Rats were given vehicle injections and maintained in normoxia (Control, n=6) or challenged with SU-5416 (20 mg kg⁻¹, s.c.) and 3 weeks of hypoxia (10% O2) before 5 weeks of normoxia and 3 weeks of biweekly treatment with saline vehicle (S/H, n=9) or etanercept (S/H+Etan, n=9; 2.5 mg kg⁻¹, i.p.). (a,b) Assessment of RVSP (a) and right ventricular hypertrophy (Fulton index (RV/LV+S)) (b). (c) Quantification of non-, partially and fully muscularized arteries as a percentage of total alveolar wall and duct arteries (n=6 for control, n=9 for all other groups; Student’s t-test for non-muscularized vessels). (d) BMPR2, ACVR2A and ALK2 mRNA expression, normalized to Actb, in lungs isolated from control, S/H and S/H+Etan rats (n=6). (e) Representative immunoblots of BMPR-II, phospho-Smad1/5, total Smad1, Notch2, Notch3, cleaved Caspase3, total Caspase3 and αSMA expression in lungs isolated from of control, S/H and S/H+Etan rats.
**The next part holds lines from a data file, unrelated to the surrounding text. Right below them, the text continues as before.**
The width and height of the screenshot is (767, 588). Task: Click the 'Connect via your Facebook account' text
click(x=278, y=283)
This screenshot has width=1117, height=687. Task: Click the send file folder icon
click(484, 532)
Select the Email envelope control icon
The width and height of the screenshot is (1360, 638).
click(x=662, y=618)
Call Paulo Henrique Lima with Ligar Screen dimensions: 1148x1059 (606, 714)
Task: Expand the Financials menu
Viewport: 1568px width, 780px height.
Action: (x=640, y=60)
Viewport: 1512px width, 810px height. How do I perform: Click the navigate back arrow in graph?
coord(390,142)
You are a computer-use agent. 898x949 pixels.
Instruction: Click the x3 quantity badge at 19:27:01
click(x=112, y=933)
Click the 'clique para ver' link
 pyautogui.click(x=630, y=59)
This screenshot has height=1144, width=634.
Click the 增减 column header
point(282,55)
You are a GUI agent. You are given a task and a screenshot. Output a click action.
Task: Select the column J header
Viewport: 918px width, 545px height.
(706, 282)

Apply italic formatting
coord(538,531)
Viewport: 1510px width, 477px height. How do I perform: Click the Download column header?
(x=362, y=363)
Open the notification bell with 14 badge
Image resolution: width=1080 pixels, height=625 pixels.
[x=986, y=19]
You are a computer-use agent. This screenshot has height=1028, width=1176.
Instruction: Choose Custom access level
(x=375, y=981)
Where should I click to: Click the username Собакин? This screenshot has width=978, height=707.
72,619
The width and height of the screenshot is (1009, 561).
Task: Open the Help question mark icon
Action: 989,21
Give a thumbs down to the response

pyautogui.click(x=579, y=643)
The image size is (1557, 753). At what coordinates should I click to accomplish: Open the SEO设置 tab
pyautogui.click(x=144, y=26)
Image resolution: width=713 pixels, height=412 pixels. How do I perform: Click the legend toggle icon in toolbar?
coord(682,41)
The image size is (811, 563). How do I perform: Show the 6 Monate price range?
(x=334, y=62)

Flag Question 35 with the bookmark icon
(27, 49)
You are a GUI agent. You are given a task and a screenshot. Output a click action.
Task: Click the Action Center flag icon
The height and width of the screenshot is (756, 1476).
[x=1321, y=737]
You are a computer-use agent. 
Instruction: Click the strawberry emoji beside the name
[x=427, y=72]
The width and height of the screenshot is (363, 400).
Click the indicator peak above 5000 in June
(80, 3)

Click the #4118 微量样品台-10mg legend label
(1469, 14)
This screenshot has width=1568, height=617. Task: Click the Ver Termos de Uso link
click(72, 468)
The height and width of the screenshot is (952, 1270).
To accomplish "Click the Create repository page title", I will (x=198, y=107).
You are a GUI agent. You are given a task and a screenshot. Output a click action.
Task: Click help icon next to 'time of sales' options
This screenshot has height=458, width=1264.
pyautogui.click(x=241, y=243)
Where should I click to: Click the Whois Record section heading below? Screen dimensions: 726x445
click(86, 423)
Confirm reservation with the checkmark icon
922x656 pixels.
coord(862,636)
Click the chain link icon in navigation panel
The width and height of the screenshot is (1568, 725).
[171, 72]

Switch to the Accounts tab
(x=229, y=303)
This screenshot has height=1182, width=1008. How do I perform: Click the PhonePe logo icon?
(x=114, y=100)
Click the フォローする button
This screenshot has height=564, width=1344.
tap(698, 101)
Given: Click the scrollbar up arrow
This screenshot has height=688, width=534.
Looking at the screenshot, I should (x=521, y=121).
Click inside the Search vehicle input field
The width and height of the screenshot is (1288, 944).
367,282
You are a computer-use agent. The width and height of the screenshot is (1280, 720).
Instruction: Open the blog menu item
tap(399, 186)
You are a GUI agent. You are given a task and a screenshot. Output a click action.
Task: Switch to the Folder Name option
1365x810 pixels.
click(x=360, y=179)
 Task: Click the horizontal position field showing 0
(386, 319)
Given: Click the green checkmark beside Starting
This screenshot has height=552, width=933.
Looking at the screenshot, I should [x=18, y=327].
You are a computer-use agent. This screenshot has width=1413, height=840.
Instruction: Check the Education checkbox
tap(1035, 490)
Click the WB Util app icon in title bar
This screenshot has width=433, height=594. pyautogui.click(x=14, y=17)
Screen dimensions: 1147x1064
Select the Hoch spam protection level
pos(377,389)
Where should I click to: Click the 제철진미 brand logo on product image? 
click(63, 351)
Reprobed for β-actin to ensure equal loading (n=3). (f,g) Notch2 and Notch3 mRNA expression in lungs isolated from lungs of control, S/H and S/H+Etan rats. Expression was normalized to Actb (n=6). (h) Representative images of immunohistochemical staining for Notch2, Notch3 and αSMA in lung sections from control and S/H rats. Scale bars, 100 μm. One-way analysis of variance with post hoc Tukey’s for multiple comparisons used in a,b,d,f and g. */^#P≤0.05, **/^##P≤0.01, ***P≤0.001. Error bars represent mean±s.e.m.